Re: HTTP/3 Prioritization Proposal

Patrick, I should have read your reply first, but this is what I was trying
to describe in my reply a few minutes ago.

I made the additional observation that browsers don't really need
weighting, so I'd expect most servers to set the max number of groups to
1.  This lowers the bar for simple servers and clients A LOT while giving
some flexibility to those who want to experiment with something fancier.

But I'd rather make some type of numerical priorities the default in the
spec and add one or more extensions to experiment with more complex
options, given I don't expect we'll get evidence that the extra complexity
has any benefits prior to standardizing HTTP/3.

_SUPPLIED INFORMATION:_
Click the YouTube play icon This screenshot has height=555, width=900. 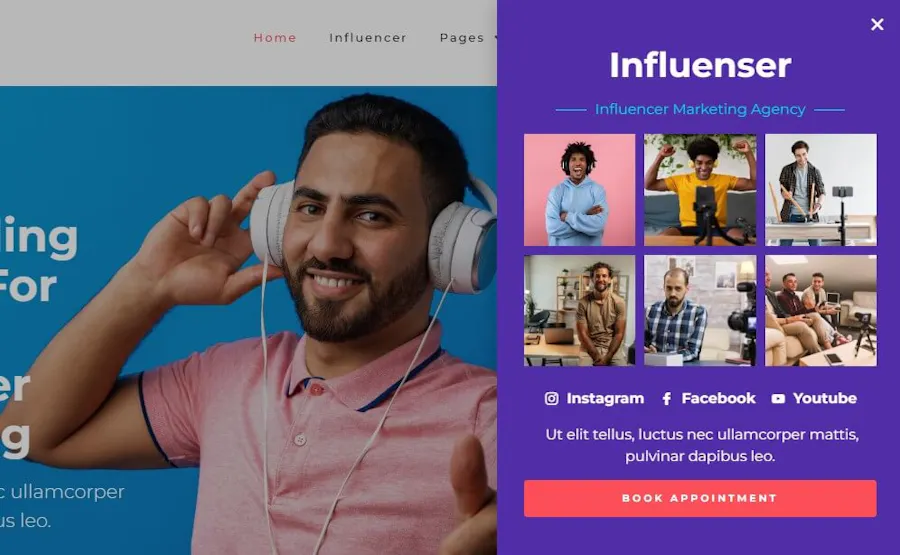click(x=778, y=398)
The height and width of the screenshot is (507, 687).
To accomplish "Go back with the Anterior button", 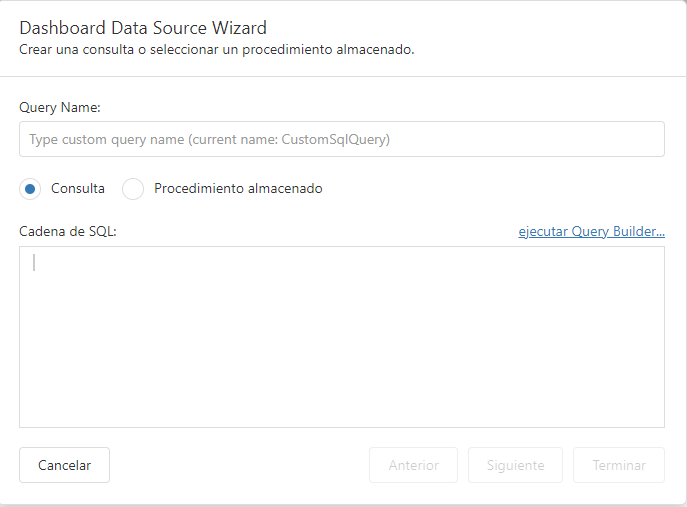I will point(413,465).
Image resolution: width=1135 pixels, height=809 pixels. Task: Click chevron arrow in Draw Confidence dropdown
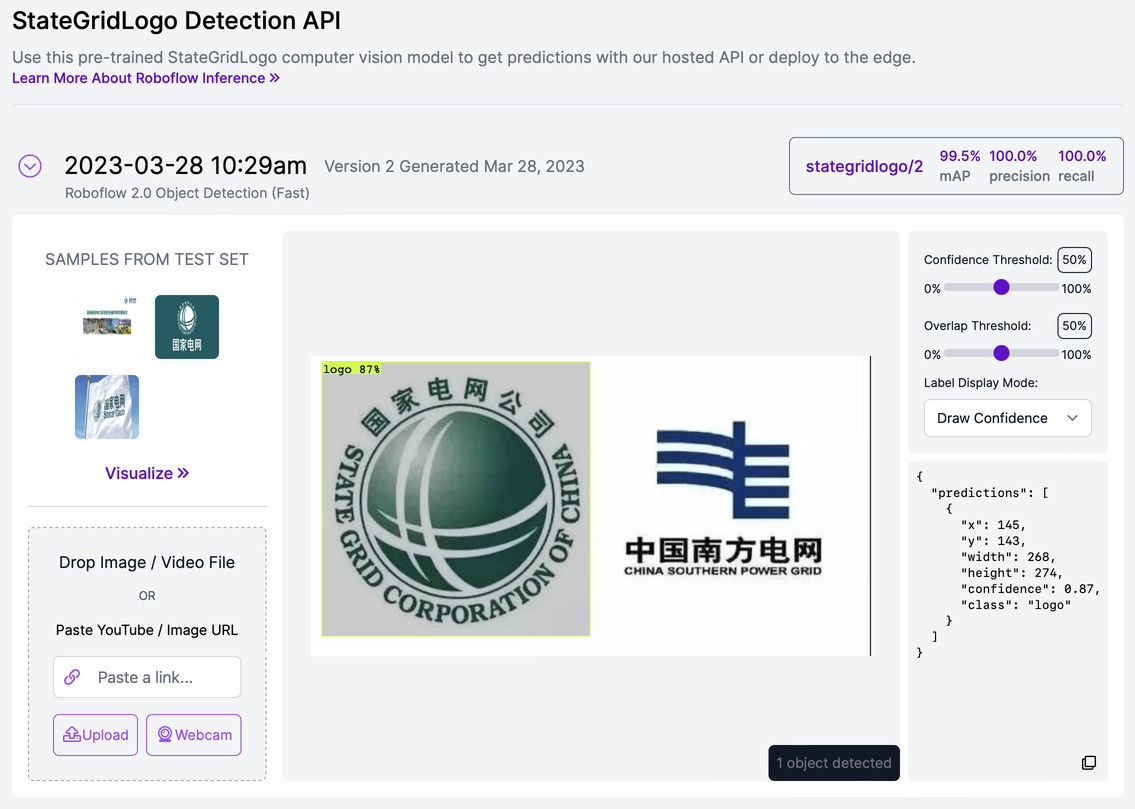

_REQUEST:_
Please answer these questions about the HTTP/3 prioritization reply:
1. What does the writer say browsers don't really need?
2. What number does the writer expect most servers to set the max number of groups to?
3. What would the writer rather make the default in the spec?
The listing comes from a separate source.

_REPLY TO THE TASK:_
1. Weighting.
2. 1.
3. Some type of numerical priorities.